WRITTEN INSTRUCTION: Add 47 to every coordinate in the answers of the listing below, then write out again each line from the one containing "You are a GUI" through the one containing "pyautogui.click(x=18, y=169)", requests included. Leave the pictures out.

MATERIAL SHOWN:

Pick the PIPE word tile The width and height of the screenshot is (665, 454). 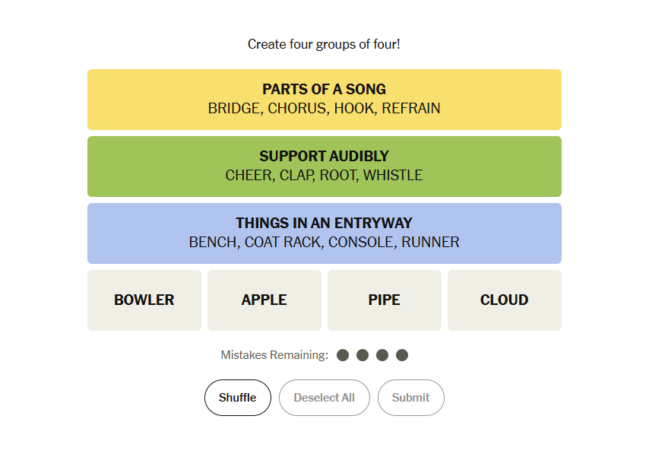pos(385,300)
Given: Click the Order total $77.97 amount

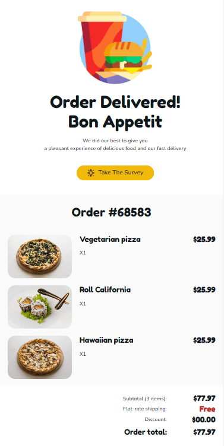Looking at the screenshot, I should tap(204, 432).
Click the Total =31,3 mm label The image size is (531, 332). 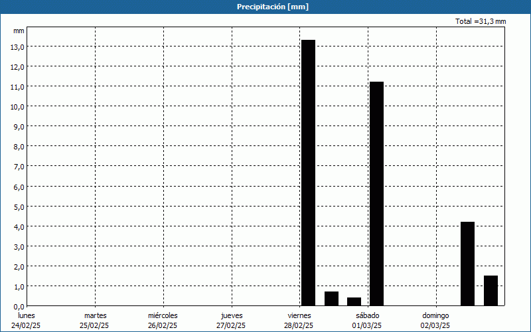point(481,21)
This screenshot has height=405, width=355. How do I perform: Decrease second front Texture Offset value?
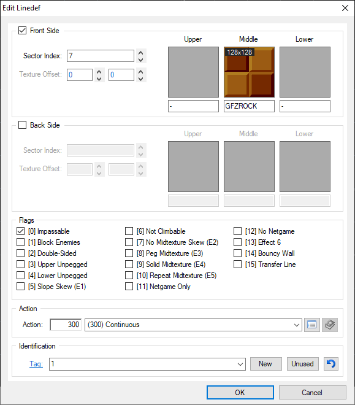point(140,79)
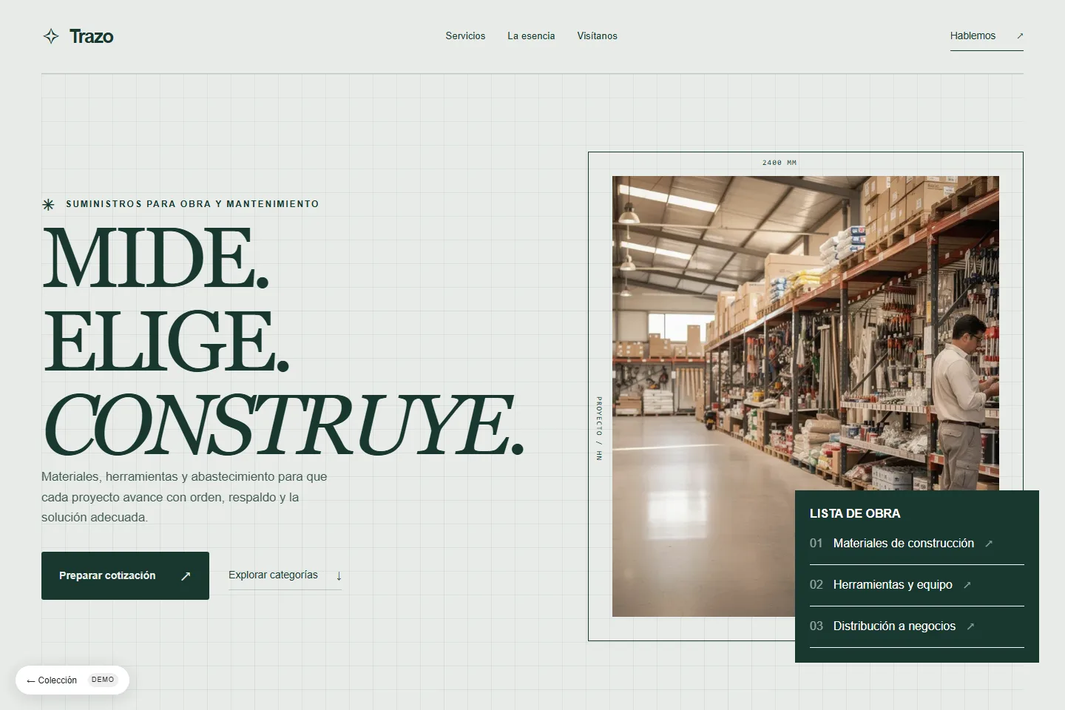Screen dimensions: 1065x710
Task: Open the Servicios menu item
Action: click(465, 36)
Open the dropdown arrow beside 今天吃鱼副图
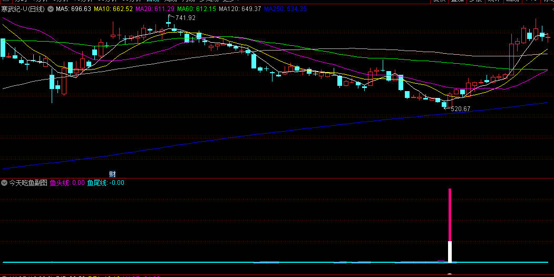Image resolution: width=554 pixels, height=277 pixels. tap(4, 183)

---

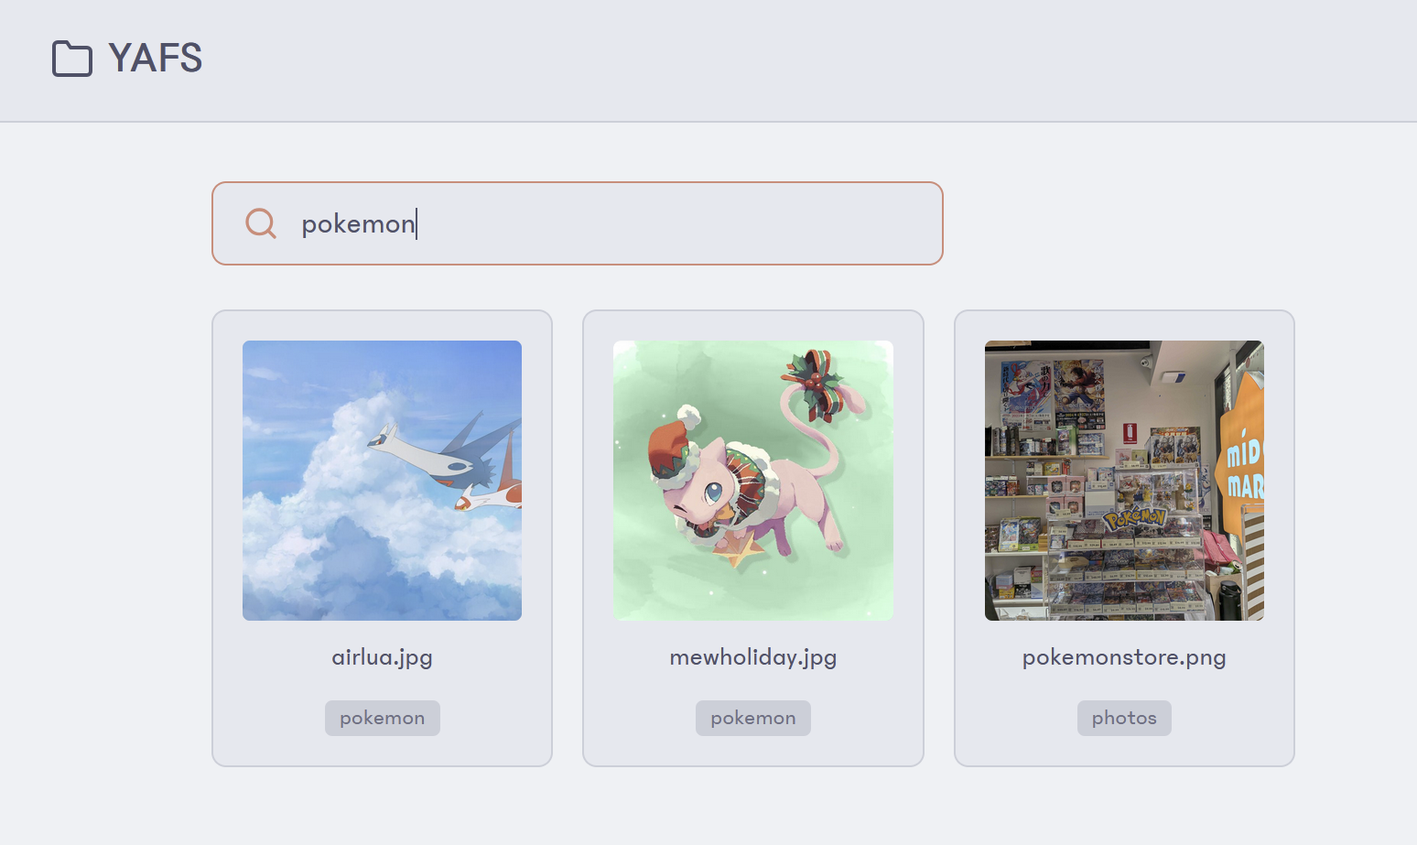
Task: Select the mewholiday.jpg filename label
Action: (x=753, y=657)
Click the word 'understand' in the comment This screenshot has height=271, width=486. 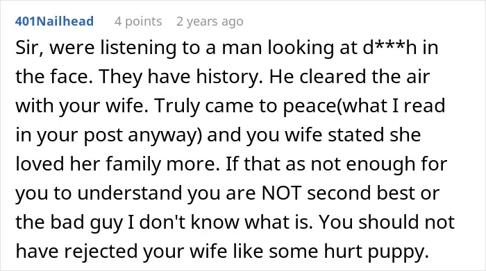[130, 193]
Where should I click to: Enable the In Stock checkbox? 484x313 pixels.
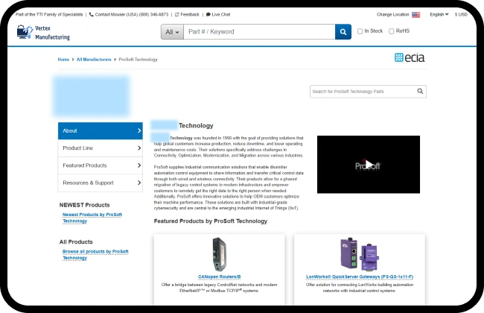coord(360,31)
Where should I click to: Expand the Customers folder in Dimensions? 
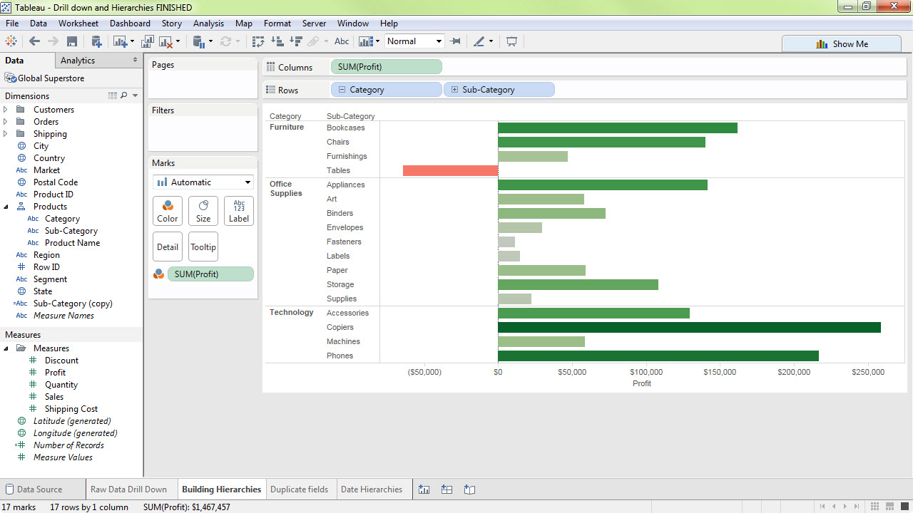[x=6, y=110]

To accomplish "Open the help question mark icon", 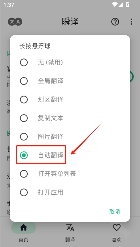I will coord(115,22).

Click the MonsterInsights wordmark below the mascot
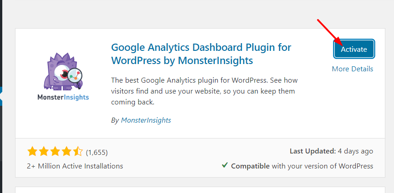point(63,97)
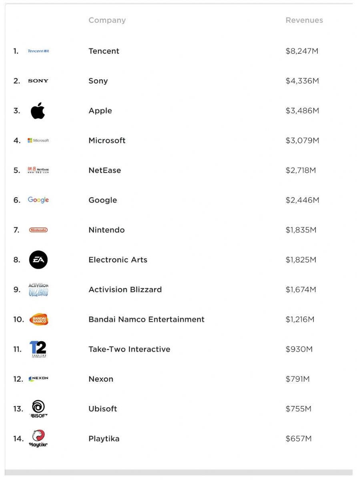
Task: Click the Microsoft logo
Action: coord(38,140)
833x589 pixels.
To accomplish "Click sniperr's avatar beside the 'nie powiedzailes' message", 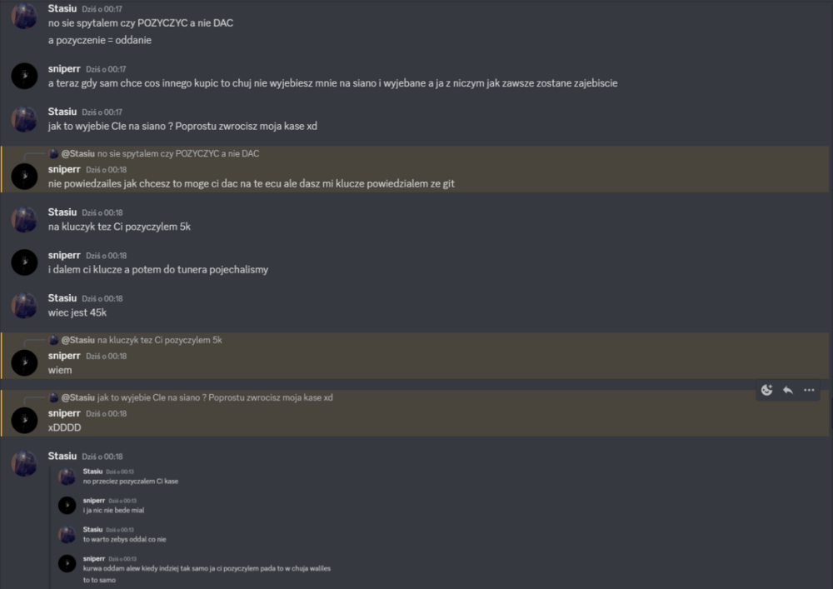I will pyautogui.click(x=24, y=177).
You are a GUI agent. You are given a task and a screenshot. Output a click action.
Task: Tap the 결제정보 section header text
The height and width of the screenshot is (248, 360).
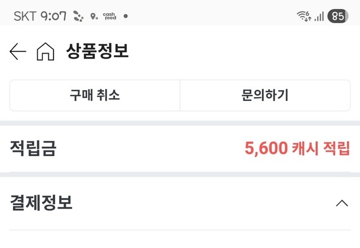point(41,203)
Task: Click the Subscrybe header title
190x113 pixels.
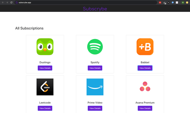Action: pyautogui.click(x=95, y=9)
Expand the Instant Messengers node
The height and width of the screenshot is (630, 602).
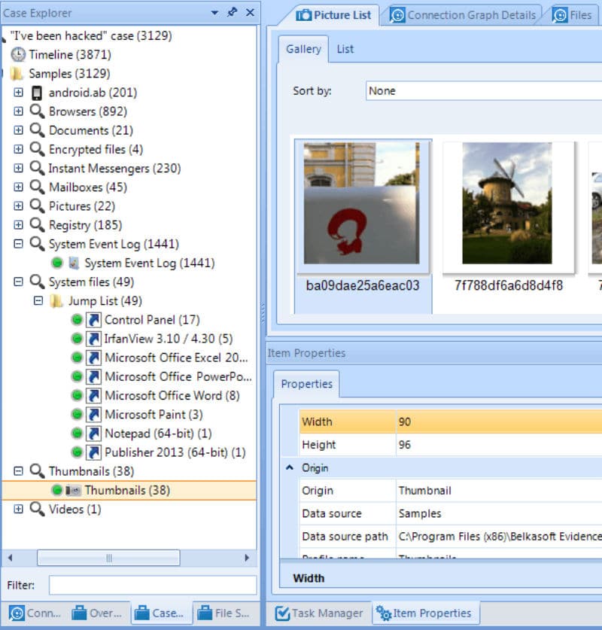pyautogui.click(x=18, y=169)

WRITTEN REPLY:
You are a GUI agent. You are given a task and a screenshot. Output a click action.
Task: Tap the 결제정보 section header text
The height and width of the screenshot is (248, 360).
point(88,250)
Task: Click the Subscrybe header title
190x113 pixels.
Action: pyautogui.click(x=142, y=56)
Expand the Instant Messengers node
The height and width of the screenshot is (630, 602).
pyautogui.click(x=65, y=216)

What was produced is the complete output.